## [EXERCISE DESCRIPTION]
In full and without change, return each entry.

## [Records drawn from a dataset]
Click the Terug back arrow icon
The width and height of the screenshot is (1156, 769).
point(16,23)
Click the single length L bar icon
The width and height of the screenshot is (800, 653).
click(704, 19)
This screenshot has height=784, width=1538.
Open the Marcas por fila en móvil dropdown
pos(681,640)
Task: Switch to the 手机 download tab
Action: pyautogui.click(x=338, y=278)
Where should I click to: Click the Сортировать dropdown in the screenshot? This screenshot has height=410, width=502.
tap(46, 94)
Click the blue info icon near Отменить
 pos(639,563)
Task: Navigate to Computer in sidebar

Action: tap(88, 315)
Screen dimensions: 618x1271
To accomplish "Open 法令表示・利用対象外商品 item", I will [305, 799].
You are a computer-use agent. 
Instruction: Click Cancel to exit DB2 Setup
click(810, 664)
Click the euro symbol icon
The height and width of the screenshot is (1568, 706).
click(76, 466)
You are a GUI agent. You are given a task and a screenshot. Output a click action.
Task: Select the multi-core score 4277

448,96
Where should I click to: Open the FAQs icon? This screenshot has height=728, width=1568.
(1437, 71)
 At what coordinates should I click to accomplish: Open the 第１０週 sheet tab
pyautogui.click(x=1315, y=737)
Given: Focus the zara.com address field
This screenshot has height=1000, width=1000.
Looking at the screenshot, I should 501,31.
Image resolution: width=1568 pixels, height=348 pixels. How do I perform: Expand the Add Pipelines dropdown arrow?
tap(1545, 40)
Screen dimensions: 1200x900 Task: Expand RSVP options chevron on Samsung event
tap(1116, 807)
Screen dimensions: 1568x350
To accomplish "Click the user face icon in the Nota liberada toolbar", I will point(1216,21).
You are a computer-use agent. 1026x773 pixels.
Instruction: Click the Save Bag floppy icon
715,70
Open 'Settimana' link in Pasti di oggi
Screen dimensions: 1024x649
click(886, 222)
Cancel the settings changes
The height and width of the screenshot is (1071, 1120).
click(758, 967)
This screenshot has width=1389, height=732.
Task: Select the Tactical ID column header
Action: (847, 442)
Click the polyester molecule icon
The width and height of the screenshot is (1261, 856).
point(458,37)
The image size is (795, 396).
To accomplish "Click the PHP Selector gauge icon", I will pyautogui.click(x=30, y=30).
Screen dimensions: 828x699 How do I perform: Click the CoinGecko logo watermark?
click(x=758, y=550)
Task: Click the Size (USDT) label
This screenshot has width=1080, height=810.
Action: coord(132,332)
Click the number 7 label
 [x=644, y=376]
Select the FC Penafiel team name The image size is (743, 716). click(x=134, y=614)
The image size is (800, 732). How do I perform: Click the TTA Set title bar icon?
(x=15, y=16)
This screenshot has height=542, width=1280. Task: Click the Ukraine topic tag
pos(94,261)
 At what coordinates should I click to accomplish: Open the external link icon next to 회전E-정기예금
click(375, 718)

## [ANSWER BOX]
Click the Terug back arrow icon
The width and height of the screenshot is (1156, 769).
point(16,23)
Click the single length L bar icon
The width and height of the screenshot is (800, 653).
click(704, 19)
This screenshot has height=784, width=1538.
Open the Marcas por fila en móvil dropdown
pos(681,640)
Task: Switch to the 手机 download tab
Action: pyautogui.click(x=338, y=278)
Where should I click to: Click the Сортировать dropdown in the screenshot? This screenshot has height=410, width=502.
tap(46, 94)
Click the blue info icon near Отменить
 pos(639,563)
Task: Navigate to Computer in sidebar

Action: tap(88, 315)
Screen dimensions: 618x1271
To accomplish "Open 法令表示・利用対象外商品 item", I will [305, 799].
You are a computer-use agent. 
Instruction: Click Cancel to exit DB2 Setup
click(810, 664)
Click the euro symbol icon
The height and width of the screenshot is (1568, 706).
click(76, 466)
You are a GUI agent. You are given a task and a screenshot. Output a click action.
Task: Select the multi-core score 4277

448,96
Where should I click to: Open the FAQs icon? This screenshot has height=728, width=1568.
(1437, 71)
 At what coordinates should I click to accomplish: Open the 第１０週 sheet tab
pyautogui.click(x=1315, y=737)
Given: Focus the zara.com address field
This screenshot has height=1000, width=1000.
Looking at the screenshot, I should 501,31.
Image resolution: width=1568 pixels, height=348 pixels. How do I perform: Expand the Add Pipelines dropdown arrow?
tap(1545, 40)
Screen dimensions: 1200x900 Task: Expand RSVP options chevron on Samsung event
tap(1116, 807)
Screen dimensions: 1568x350
To accomplish "Click the user face icon in the Nota liberada toolbar", I will point(1216,21).
You are a computer-use agent. 1026x773 pixels.
Instruction: Click the Save Bag floppy icon
715,70
Open 'Settimana' link in Pasti di oggi
Screen dimensions: 1024x649
click(886, 222)
Cancel the settings changes
The height and width of the screenshot is (1071, 1120).
click(758, 967)
This screenshot has width=1389, height=732.
Task: Select the Tactical ID column header
Action: (847, 442)
Click the polyester molecule icon
The width and height of the screenshot is (1261, 856).
point(458,37)
The image size is (795, 396).
To accomplish "Click the PHP Selector gauge icon", I will pyautogui.click(x=30, y=30).
Screen dimensions: 828x699 How do I perform: Click the CoinGecko logo watermark?
click(x=758, y=550)
Task: Click the Size (USDT) label
This screenshot has width=1080, height=810.
Action: coord(132,332)
Click the number 7 label
 [x=644, y=376]
Select the FC Penafiel team name The image size is (743, 716). click(x=134, y=614)
The image size is (800, 732). How do I perform: Click the TTA Set title bar icon?
(x=15, y=16)
This screenshot has height=542, width=1280. Task: Click the Ukraine topic tag
pos(94,261)
 At what coordinates should I click to accomplish: Open the external link icon next to 회전E-정기예금
click(375, 718)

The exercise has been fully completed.